You don’t have to swear off sweet drinks completely. They do, however, have to be (very) occasional treats. When you need to cool off, your go-to picks should be water, unsweetened iced teas and coffees and other low- and no-calorie drinks. Hosting or attending a BBQ? Make lighter versions of your favorite alcoholic and non-alcoholic beverages.

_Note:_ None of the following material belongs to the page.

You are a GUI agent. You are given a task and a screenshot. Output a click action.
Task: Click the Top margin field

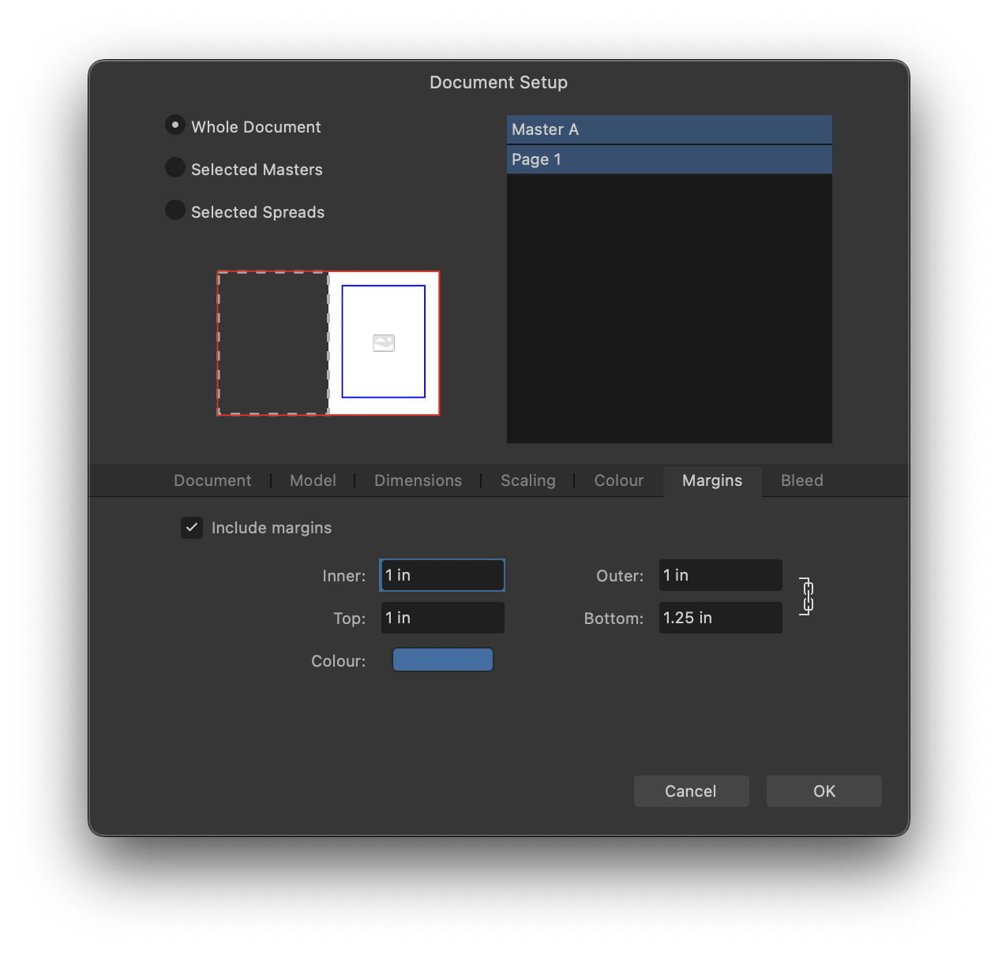[x=442, y=618]
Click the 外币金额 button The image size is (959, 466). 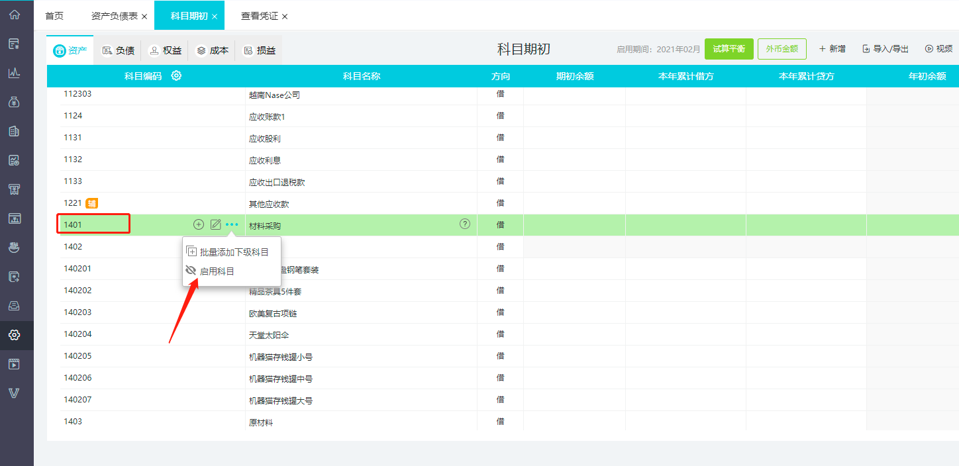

2. Tell yourself that more sweat = more calories burned. I really wish this one was true. If it was, I’d only need to exercise for about 5 minutes a day in the summertime. Unfortunately, you don’t melt any more fat when you work out in shirt-soaking heat than you would on a crisp fall day, so don’t assume you can get away with exercising less this season. Everyone perspires at their own rate—which is determined by age, sex, genes, weight and shape—so you can’t gauge the toughness of your workout by how drenching it is. A brisk 10-minute walk is enough to make some people perspire, while others are barely even dewy after a 40-minute run. Three things determine how many calories you burn during exercise: frequency, duration and intensity.
If it’s too hot and humid to get a sufficiently challenging workout outside, you can always fry plenty of calories indoors. Check out our do-anywhere “Get Slim Without The Gym” routine, which is just 25 minutes long. Or try a new workout DVD; our friends at Fitness rounded up the best picks of the year here.
3. Do a detoxifying juice cleanse. You might be a little tempted to try one now that we’re in swimsuit season, but seriously: you do not want to jump on this bandwagon. Would a cleanse help you drop a few pounds in time for next weekend’s pool party? Maybe, but it’s usually just water weight; you’ll gain it back once you start eating normally again. Will a cleanse make you cranky, tired, diarrhea-prone and really, really hungry? Probably. (So much for enjoying the pool party.) And you don’t need to “detox”—your organs already have that job covered.
That’s a whole lot of misery just to look a teeny bit smaller in your bathing suit. It’s a waste of money, too—those cleanses can be really pricey (one popular brand costs $65 a day!) If you want to look slimmer for an event, cutting out junk food and high-calorie drinks is a much healthier, cheaper and saner way to go.